Your task:
Please render each line of the listing below as a row in a Markdown table with the columns Row and Line, leaving out blank lines.

★ ★ ★ ★ ★ ★ ★

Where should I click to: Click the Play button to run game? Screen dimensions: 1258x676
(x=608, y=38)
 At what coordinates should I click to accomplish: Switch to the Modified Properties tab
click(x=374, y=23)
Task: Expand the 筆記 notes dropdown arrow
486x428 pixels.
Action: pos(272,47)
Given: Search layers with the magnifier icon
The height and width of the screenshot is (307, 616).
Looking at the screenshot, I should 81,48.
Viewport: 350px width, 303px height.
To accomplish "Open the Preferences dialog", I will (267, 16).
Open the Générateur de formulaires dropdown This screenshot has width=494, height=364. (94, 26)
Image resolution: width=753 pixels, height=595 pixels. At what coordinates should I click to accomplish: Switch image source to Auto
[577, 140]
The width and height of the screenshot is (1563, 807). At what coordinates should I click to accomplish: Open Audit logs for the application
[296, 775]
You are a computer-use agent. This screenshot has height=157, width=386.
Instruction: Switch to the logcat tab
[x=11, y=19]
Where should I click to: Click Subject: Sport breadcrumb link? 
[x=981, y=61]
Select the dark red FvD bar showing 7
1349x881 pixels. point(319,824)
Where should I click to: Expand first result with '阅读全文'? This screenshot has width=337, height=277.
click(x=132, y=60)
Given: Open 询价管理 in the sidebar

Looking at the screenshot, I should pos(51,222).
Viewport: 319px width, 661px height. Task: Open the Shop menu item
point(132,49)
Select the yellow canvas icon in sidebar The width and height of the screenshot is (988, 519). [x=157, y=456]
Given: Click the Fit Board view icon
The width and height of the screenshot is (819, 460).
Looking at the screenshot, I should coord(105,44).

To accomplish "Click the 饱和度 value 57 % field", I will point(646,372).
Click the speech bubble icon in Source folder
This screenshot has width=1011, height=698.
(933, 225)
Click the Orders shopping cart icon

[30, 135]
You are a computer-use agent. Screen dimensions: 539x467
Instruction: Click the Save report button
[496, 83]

★ ★ ★ ★ ★ ★ ★

Problem solution:
| Row | Line |
|---|---|
| 1 | Where should I click to: Click the Play button to run game? Screen dimensions: 1258x676 |
| 2 | (x=608, y=38) |
| 3 |  At what coordinates should I click to accomplish: Switch to the Modified Properties tab |
| 4 | click(x=374, y=23) |
| 5 | Task: Expand the 筆記 notes dropdown arrow |
| 6 | 486x428 pixels. |
| 7 | Action: pos(272,47) |
| 8 | Given: Search layers with the magnifier icon |
| 9 | The height and width of the screenshot is (307, 616). |
| 10 | Looking at the screenshot, I should 81,48. |
| 11 | Viewport: 350px width, 303px height. |
| 12 | To accomplish "Open the Preferences dialog", I will (267, 16). |
| 13 | Open the Générateur de formulaires dropdown This screenshot has width=494, height=364. (94, 26) |
| 14 | Image resolution: width=753 pixels, height=595 pixels. At what coordinates should I click to accomplish: Switch image source to Auto |
| 15 | [577, 140] |
| 16 | The width and height of the screenshot is (1563, 807). At what coordinates should I click to accomplish: Open Audit logs for the application |
| 17 | [296, 775] |
| 18 | You are a computer-use agent. This screenshot has height=157, width=386. |
| 19 | Instruction: Switch to the logcat tab |
| 20 | [x=11, y=19] |
| 21 | Where should I click to: Click Subject: Sport breadcrumb link?  |
| 22 | [x=981, y=61] |
| 23 | Select the dark red FvD bar showing 7 |
| 24 | 1349x881 pixels. point(319,824) |
| 25 | Where should I click to: Expand first result with '阅读全文'? This screenshot has width=337, height=277. |
| 26 | click(x=132, y=60) |
| 27 | Given: Open 询价管理 in the sidebar |
| 28 | Looking at the screenshot, I should pos(51,222). |
| 29 | Viewport: 319px width, 661px height. Task: Open the Shop menu item |
| 30 | point(132,49) |
| 31 | Select the yellow canvas icon in sidebar The width and height of the screenshot is (988, 519). [x=157, y=456] |
| 32 | Given: Click the Fit Board view icon |
| 33 | The width and height of the screenshot is (819, 460). |
| 34 | Looking at the screenshot, I should coord(105,44). |
| 35 | To accomplish "Click the 饱和度 value 57 % field", I will point(646,372). |
| 36 | Click the speech bubble icon in Source folder |
| 37 | This screenshot has width=1011, height=698. |
| 38 | (933, 225) |
| 39 | Click the Orders shopping cart icon |
| 40 | [30, 135] |
| 41 | You are a computer-use agent. Screen dimensions: 539x467 |
| 42 | Instruction: Click the Save report button |
| 43 | [496, 83] |